Hesperophobia (fear or hatred of the West).

The word Hesperophobia was coined by political scientist Robert Conquest.

Its roots are the Greek words ‘έσπερος (hesperos), which means “the west” and φόβος (phobos), which means “fear,” but which when used as an English suffix can also carry the meaning “hate”.  Hesperophobia is fear or hatred of the West.

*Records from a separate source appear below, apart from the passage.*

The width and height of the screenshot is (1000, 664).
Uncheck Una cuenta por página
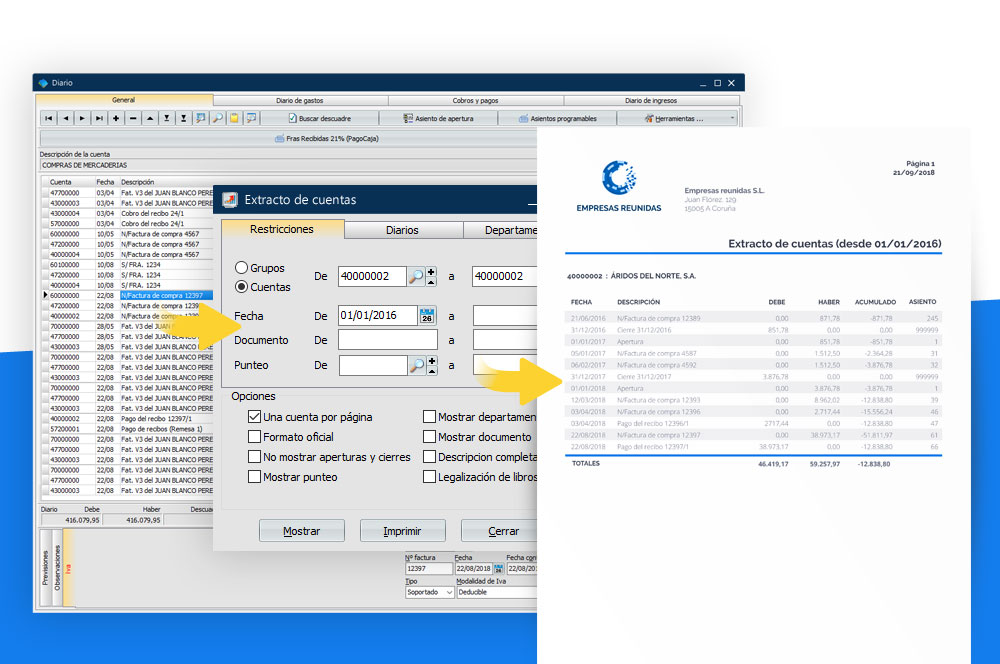coord(255,417)
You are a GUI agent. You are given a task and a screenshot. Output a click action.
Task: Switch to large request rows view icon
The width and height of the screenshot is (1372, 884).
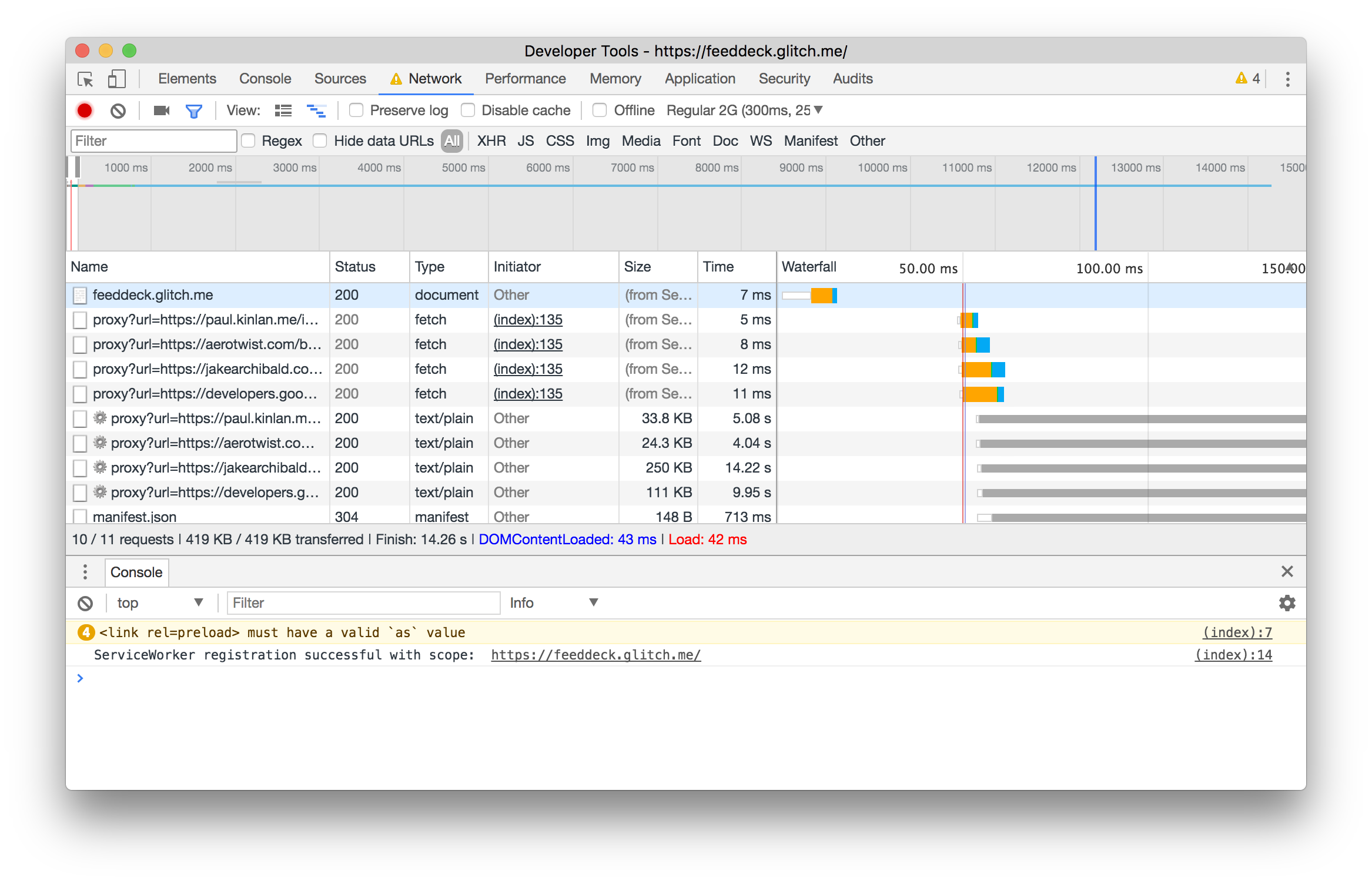tap(283, 110)
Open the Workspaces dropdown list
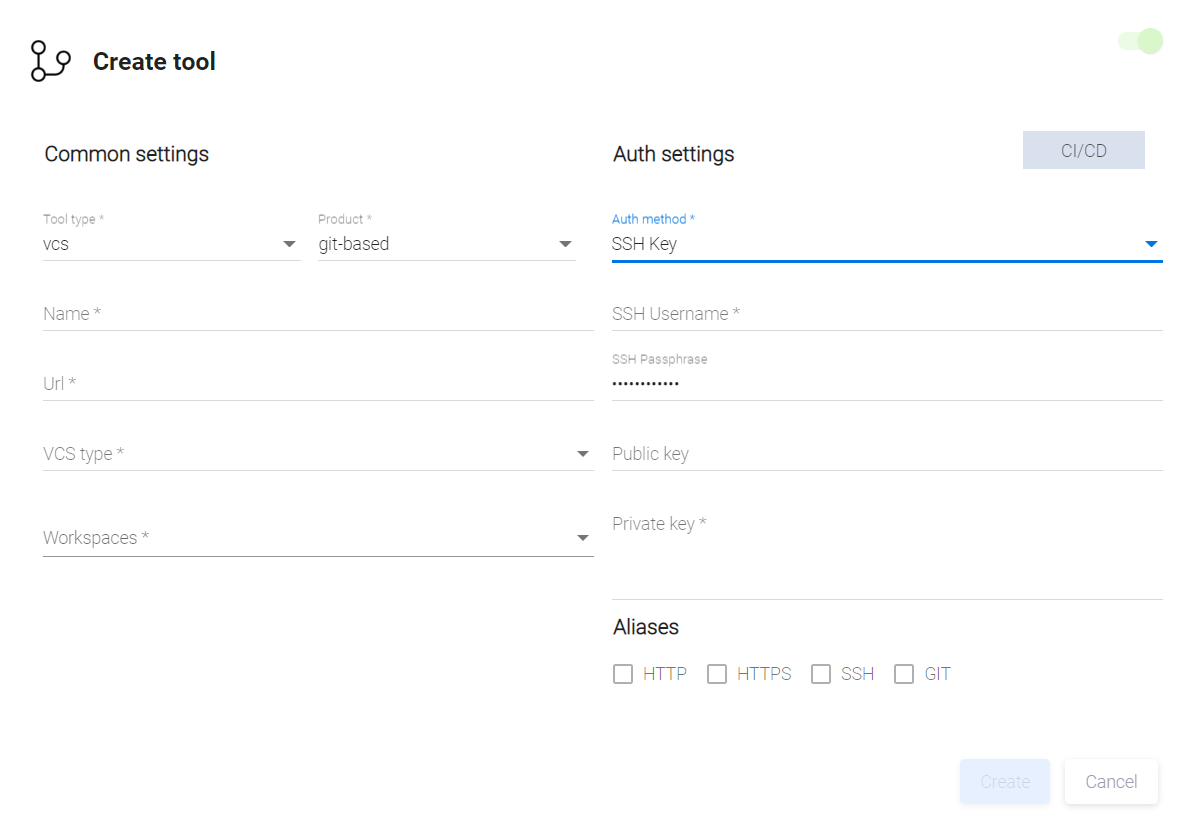 (318, 538)
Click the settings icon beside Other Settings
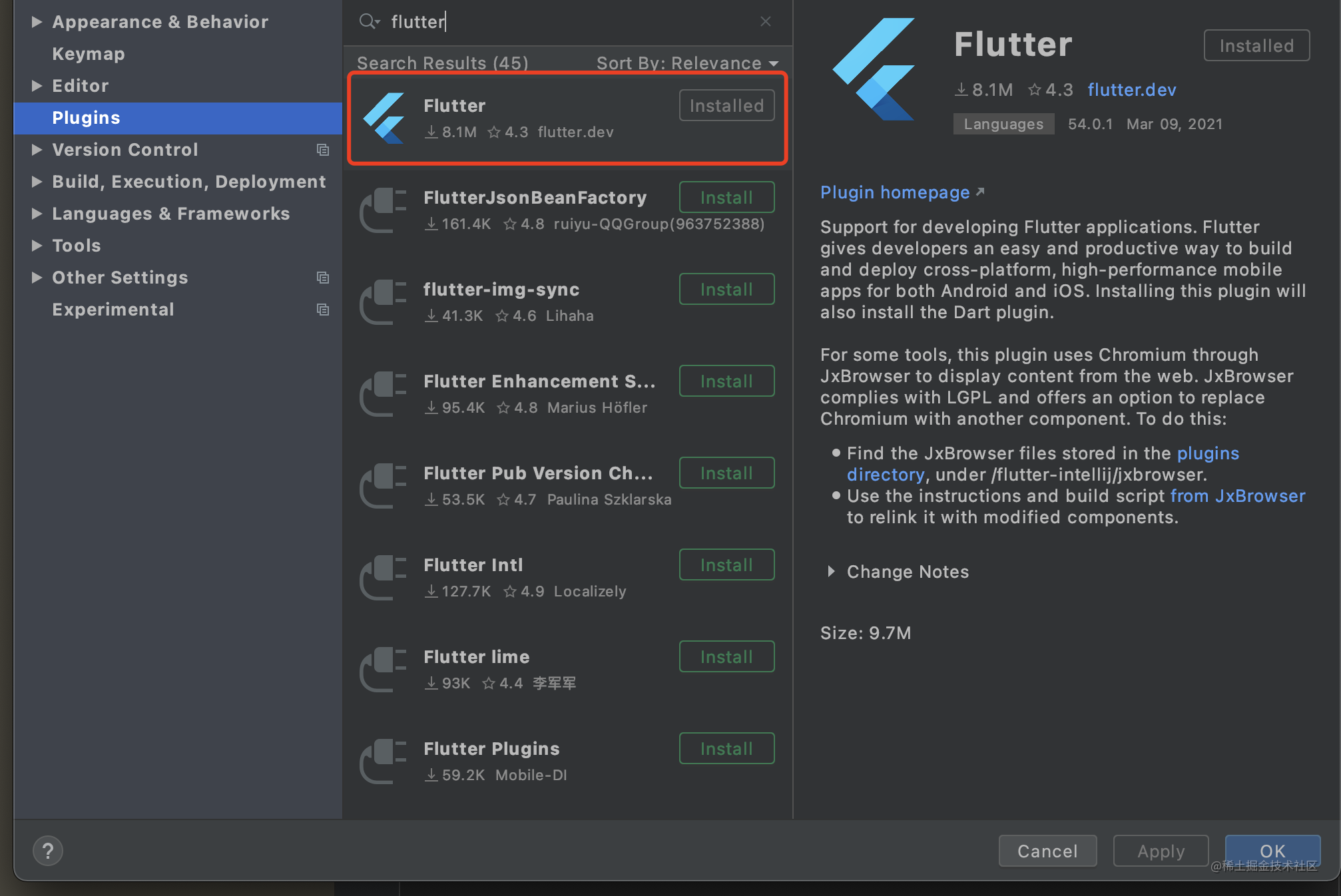Viewport: 1341px width, 896px height. click(323, 278)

“A common word for Europeans in the Arabic language is feringji, from “Frank”, i.e. crusader.  Arabs don’t hate us because we support Israel.  They hate us because we humiliated them, showed up the gross inferiority of their culture.  To them, and similarly humiliated peoples, we are the other, detested and feared in a way we can barely understand.  Things got really bad in the 19th century.  When European society achieved industrial lift-off, Europeans were suddenly buzzing all over the world like a swarm of bees.  They encountered these other cultures, that had been vegetating in a quiet conviction of their own superiority for centuries (or in the case of the Chinese, millennia).  When these encounters occurred, the encountered culture collapsed in a cloud of dust.  Some of them, like the Turks, managed to reconstitute themselves as more or less modern nations; others, like the Arabs and the Chinese, are still struggling with the trauma of that encounter.  Neither the Arabs nor the Chinese, for example, have yet been able to attain rational, constitutional government.”